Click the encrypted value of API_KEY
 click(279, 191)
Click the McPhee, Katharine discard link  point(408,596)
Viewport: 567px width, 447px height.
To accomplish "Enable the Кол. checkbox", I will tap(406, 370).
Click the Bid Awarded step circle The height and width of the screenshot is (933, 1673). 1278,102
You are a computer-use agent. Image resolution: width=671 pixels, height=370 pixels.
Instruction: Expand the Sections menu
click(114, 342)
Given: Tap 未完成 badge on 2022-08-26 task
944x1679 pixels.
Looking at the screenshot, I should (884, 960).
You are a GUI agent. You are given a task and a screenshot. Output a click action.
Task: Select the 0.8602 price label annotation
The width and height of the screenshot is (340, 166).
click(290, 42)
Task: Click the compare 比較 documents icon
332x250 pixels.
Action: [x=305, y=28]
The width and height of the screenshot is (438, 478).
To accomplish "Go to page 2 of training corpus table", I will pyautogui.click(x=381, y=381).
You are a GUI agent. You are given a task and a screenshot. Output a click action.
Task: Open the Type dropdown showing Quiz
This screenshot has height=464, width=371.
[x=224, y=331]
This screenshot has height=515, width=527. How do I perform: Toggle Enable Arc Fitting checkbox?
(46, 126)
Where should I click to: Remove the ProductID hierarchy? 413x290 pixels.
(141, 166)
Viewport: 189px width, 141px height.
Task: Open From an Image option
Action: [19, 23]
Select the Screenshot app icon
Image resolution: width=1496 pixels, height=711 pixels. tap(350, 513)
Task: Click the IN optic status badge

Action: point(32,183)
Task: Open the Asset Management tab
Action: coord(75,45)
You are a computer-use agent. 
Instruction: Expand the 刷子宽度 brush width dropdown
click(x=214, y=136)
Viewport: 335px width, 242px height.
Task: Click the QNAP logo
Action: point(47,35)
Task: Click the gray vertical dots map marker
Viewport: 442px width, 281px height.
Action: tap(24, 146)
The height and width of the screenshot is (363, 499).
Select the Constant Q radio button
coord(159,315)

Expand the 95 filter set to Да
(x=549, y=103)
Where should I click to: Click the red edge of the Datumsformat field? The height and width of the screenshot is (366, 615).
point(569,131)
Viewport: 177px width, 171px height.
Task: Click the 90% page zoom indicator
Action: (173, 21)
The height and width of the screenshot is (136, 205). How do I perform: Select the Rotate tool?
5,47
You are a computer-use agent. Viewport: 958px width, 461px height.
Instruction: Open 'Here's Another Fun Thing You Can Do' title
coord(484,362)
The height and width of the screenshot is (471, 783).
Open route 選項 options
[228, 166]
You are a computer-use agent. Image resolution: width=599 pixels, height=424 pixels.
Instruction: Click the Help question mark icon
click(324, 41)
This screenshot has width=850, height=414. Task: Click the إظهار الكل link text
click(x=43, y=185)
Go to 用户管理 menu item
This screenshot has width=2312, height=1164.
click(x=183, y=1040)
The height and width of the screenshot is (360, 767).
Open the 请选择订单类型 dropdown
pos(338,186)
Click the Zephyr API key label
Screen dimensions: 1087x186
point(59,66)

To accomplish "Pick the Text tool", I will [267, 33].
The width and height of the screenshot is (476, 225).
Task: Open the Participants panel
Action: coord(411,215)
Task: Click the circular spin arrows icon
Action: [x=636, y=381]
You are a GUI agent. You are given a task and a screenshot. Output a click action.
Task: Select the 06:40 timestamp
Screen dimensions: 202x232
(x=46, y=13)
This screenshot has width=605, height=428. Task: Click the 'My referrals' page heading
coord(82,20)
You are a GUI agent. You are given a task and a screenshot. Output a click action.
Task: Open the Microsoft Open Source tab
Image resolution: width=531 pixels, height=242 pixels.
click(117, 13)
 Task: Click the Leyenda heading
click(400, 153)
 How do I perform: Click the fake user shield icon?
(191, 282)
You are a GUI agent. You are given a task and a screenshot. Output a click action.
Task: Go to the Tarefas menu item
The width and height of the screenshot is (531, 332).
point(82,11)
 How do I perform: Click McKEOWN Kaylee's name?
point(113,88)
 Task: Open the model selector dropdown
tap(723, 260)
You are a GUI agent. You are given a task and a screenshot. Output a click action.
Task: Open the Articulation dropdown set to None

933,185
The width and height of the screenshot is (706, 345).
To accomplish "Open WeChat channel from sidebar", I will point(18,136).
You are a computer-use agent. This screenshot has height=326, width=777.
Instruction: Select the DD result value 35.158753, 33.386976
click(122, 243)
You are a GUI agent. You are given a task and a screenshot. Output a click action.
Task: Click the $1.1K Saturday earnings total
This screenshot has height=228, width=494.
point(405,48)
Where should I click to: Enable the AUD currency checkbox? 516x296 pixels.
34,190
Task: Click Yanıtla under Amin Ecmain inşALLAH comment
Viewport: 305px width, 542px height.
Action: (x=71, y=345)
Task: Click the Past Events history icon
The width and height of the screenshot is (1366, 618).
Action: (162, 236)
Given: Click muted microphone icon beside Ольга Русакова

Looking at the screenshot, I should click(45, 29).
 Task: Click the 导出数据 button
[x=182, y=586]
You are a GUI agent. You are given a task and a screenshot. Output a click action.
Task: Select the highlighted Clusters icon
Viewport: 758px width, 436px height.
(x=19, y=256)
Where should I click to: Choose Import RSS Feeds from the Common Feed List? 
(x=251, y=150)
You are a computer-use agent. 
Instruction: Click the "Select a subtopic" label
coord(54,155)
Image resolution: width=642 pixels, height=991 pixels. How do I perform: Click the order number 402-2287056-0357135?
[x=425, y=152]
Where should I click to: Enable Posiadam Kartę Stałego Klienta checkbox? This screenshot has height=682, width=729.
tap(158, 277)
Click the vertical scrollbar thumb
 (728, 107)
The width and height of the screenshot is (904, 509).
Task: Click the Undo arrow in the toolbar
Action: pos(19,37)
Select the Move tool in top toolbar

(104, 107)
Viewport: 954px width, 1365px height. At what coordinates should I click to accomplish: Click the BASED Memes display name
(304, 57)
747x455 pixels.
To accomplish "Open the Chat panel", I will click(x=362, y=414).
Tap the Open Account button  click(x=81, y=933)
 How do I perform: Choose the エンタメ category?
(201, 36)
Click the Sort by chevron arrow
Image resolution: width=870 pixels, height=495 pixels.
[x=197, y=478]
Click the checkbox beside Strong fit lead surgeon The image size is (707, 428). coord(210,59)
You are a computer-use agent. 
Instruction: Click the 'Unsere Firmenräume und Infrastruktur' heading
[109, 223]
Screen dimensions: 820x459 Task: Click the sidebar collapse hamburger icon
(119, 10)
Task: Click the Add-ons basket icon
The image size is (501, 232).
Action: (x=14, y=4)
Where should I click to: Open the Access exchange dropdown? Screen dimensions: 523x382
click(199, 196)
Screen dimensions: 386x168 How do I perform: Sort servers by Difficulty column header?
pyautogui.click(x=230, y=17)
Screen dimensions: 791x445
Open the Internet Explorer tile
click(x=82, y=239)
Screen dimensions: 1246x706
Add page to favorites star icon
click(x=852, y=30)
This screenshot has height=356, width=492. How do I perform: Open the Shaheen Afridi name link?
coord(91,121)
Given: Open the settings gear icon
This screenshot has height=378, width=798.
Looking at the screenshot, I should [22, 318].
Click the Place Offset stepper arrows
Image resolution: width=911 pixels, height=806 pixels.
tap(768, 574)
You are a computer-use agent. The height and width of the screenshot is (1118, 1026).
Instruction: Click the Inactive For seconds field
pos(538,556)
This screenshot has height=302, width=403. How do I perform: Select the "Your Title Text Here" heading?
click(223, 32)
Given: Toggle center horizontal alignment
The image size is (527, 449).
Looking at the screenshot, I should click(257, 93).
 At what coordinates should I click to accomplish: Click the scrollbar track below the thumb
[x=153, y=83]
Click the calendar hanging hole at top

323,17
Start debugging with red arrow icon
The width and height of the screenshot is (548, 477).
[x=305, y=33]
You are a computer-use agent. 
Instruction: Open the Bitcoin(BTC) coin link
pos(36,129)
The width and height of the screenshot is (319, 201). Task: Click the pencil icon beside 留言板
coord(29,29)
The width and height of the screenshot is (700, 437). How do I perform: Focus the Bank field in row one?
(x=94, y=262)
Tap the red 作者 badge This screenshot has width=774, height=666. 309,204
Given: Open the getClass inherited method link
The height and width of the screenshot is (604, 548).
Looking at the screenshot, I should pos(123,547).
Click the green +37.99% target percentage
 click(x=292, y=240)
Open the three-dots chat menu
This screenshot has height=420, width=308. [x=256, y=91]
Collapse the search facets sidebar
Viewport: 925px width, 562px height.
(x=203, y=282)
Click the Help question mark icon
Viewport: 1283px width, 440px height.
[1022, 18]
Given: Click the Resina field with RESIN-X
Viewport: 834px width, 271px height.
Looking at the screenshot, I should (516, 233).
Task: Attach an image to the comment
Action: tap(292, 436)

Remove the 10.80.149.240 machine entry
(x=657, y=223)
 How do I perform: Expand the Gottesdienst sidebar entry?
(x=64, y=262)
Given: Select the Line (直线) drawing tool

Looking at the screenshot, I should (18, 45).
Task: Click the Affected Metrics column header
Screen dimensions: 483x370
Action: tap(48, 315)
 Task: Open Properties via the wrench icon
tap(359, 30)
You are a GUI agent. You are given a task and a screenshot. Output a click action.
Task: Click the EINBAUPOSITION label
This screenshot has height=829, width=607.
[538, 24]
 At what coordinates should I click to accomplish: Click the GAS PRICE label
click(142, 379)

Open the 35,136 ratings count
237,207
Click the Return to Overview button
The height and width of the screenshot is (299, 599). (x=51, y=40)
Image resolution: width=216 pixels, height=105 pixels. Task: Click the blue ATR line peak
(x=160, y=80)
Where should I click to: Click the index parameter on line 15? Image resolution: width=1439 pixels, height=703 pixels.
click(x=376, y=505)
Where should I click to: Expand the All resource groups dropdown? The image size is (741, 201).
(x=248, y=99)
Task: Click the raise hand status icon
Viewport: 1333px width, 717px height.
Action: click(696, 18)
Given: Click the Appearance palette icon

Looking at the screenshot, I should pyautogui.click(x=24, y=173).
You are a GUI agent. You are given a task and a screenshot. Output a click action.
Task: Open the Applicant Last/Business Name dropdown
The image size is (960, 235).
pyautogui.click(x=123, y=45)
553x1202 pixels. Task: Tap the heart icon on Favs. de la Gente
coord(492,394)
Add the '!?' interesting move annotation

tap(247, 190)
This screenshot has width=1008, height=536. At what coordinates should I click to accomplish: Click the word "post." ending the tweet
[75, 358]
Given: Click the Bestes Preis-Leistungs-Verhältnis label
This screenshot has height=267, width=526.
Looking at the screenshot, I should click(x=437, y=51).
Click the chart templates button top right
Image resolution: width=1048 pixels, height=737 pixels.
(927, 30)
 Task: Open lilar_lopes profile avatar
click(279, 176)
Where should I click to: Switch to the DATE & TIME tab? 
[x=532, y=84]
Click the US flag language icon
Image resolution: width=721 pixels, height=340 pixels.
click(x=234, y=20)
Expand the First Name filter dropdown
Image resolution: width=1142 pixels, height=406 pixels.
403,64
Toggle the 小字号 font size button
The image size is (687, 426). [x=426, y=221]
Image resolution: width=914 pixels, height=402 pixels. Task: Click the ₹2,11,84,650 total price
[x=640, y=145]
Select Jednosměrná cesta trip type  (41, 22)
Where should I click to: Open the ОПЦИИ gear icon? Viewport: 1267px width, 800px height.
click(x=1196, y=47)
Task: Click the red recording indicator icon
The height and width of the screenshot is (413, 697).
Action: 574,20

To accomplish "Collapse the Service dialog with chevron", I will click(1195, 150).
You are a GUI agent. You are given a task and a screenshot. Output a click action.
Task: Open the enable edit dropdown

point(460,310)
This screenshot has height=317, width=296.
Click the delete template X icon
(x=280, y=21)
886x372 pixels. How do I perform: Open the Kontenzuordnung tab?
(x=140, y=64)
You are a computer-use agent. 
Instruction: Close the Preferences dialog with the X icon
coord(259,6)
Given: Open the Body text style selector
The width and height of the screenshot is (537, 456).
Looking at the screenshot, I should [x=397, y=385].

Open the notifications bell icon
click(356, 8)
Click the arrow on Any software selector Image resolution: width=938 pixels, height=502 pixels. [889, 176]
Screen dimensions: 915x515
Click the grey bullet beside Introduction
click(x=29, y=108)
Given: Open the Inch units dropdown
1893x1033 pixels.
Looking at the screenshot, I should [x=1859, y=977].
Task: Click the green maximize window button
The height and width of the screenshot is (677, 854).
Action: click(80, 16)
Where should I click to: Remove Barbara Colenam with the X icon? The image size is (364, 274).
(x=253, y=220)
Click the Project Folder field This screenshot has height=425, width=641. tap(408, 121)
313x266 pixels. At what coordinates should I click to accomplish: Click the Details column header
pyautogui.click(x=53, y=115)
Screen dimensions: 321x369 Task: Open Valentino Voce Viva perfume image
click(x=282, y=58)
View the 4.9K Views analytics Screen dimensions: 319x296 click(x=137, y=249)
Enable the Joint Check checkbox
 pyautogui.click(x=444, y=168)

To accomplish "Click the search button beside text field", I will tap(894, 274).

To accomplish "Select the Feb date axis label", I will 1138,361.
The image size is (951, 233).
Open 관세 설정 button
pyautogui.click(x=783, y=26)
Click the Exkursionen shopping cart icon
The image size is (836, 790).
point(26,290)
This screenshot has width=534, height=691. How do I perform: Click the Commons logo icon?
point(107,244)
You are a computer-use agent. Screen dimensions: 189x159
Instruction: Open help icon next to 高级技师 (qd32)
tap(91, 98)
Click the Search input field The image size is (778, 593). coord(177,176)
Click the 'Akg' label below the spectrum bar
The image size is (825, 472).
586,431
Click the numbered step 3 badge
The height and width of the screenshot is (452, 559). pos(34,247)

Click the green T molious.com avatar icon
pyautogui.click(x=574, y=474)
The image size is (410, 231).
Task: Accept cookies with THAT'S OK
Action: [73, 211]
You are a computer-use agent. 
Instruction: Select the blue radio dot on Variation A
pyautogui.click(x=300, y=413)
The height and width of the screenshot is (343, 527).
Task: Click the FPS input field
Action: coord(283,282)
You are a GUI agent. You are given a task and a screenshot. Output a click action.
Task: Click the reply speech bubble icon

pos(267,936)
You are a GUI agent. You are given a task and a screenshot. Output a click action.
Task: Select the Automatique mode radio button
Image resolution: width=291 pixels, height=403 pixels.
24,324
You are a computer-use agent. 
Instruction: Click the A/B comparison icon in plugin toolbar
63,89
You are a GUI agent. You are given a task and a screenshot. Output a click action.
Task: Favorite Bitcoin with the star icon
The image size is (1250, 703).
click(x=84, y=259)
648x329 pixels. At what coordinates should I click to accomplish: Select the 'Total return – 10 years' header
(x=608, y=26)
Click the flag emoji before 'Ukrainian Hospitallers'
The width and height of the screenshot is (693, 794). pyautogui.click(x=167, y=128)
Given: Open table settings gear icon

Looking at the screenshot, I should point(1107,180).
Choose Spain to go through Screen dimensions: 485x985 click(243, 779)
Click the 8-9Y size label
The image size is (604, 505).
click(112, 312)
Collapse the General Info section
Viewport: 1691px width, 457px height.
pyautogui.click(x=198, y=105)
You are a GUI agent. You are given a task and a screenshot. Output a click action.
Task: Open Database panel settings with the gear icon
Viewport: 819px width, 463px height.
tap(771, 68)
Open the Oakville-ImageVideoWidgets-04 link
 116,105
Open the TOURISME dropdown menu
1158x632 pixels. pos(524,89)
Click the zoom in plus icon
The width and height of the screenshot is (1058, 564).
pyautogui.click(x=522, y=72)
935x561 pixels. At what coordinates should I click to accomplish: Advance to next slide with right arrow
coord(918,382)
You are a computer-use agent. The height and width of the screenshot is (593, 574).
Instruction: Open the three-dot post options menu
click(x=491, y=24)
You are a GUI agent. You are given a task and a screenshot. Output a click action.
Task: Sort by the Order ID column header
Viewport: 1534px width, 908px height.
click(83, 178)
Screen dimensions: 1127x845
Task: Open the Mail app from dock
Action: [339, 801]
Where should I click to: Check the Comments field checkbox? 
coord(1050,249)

▬▬▬

## TASK BRIEF
The expected output is every line of the records in which the string "item" appears.

## OUTPUT OF THE TASK
Go to 用户管理 menu item
Task: Go to the Tarefas menu item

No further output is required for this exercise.